Segment Start: EXCERPT TO READ

View Slides View Short Summary View White Paper View Report

Process

Choosing the Dataset

We found many dataset on depression, but we eventually agree on the Reddit C-SSRS dataset. The C-SSRS dataset contains 500 Reddit posts from the subreddit r/depression. These posts are labeled by psychologists on a five point scale according to guidelines established in the Columbia Suicide Severity Rating Scale, which progress according to severity of depression. As this dataset is clinically verified and labeled, it is an adequate dataset to validate the label correction method, especially since it is from the same domain of mental health. Before we've done the research, we knew that depression is a serious problem in our lives, but we did not expect that there are people seeking for help using Reddit posts. The dataset was interesting, which inspired us to build models on these Reddit posts to predict depression level and help the society.

There are five different labels in the dataset.

We also generated word clouds for each label to find the most frequent word in the Reddit posts.

Segment End: EXCERPT TO READ
Segment Start: GIVEN INFORMATION

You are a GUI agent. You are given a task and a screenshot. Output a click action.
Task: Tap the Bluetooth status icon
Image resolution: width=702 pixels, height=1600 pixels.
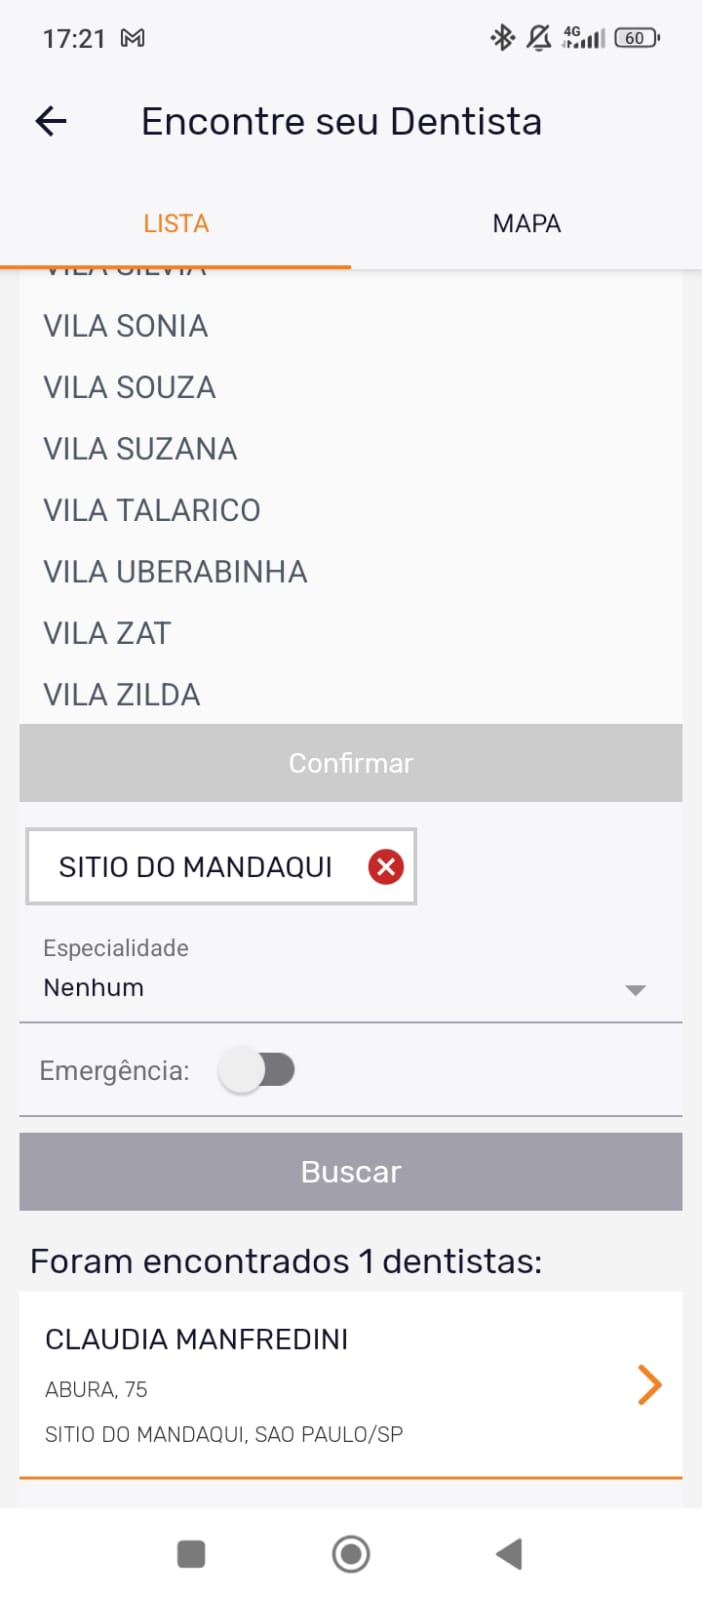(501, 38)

Segment End: GIVEN INFORMATION
Segment Start: GIVEN INFORMATION

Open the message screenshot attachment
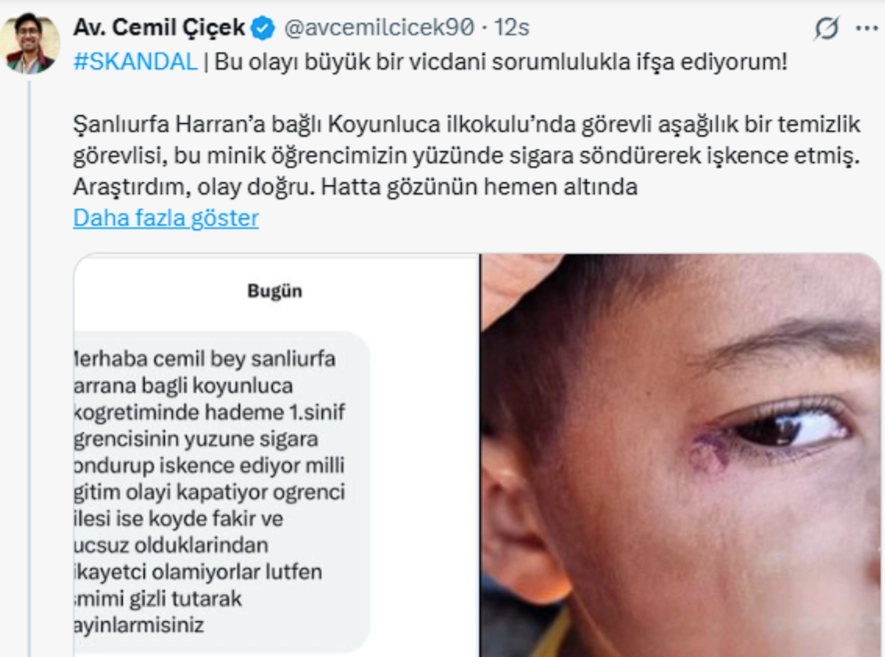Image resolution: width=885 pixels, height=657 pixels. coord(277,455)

Segment End: GIVEN INFORMATION
Segment Start: GIVEN INFORMATION

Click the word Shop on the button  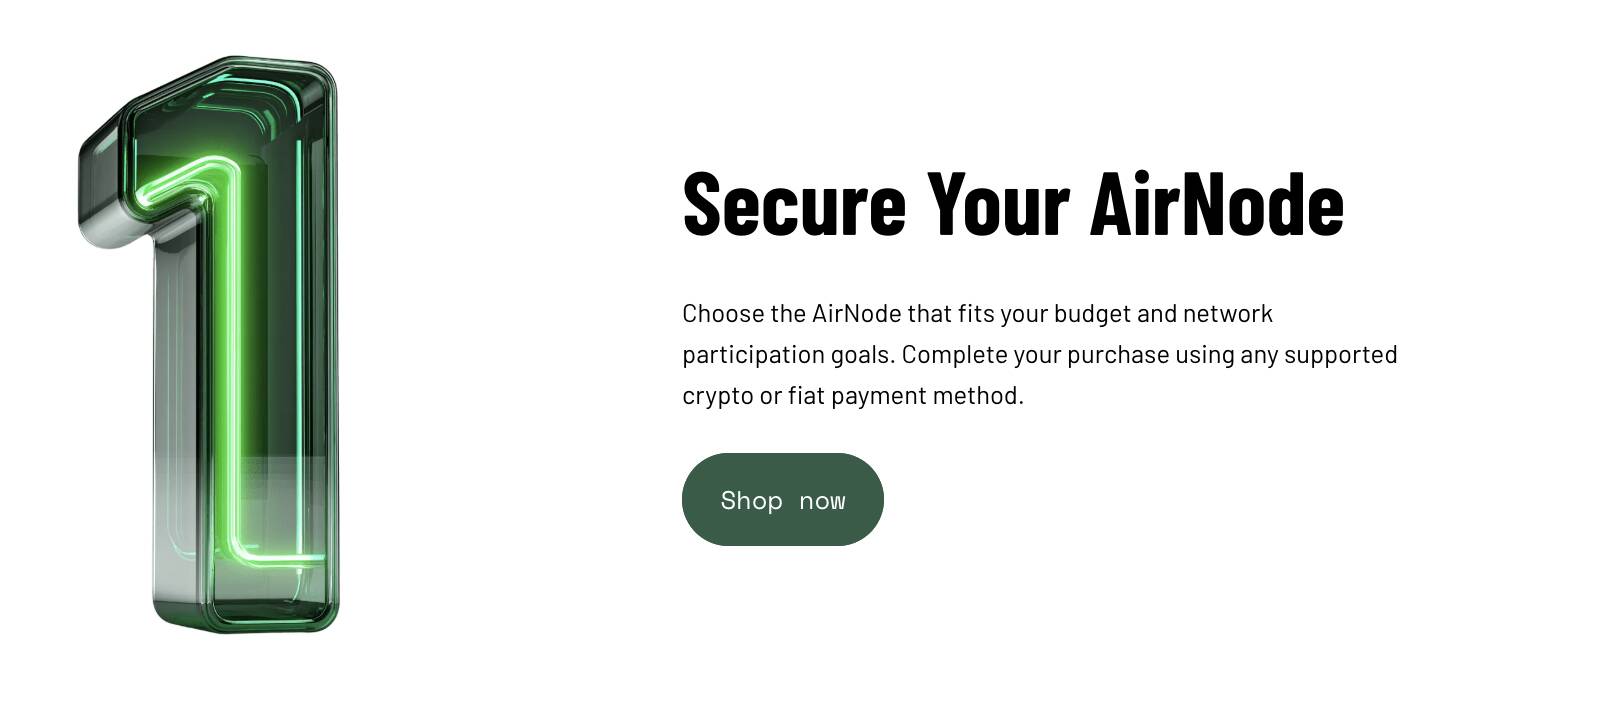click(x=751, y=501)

Segment End: GIVEN INFORMATION

*REQUIREMENT A:* Using the dataset write-up, tell whether each statement agrees with it, answering yes or no and quoting the deciding words: (i) The C-SSRS dataset holds 500 posts from r/depression. (ii) The authors labeled the posts themselves. (iii) The dataset uses seven labels.
*REQUIREMENT B:* Repeat the part of the dataset write-up that begins at the words "We found many" and stops after "help the society.".
Leave the data aside; they have no role here.

*YOUR SOLUTION A:*
(i) Yes: "The C-SSRS dataset contains 500 Reddit posts from the subreddit r/depression."
(ii) No: "These posts are labeled by psychologists"
(iii) No: "There are five different labels in the dataset."

*YOUR SOLUTION B:*
We found many dataset on depression, but we eventually agree on the Reddit C-SSRS dataset. The C-SSRS dataset contains 500 Reddit posts from the subreddit r/depression. These posts are labeled by psychologists on a five point scale according to guidelines established in the Columbia Suicide Severity Rating Scale, which progress according to severity of depression. As this dataset is clinically verified and labeled, it is an adequate dataset to validate the label correction method, especially since it is from the same domain of mental health. Before we've done the research, we knew that depression is a serious problem in our lives, but we did not expect that there are people seeking for help using Reddit posts. The dataset was interesting, which inspired us to build models on these Reddit posts to predict depression level and help the society.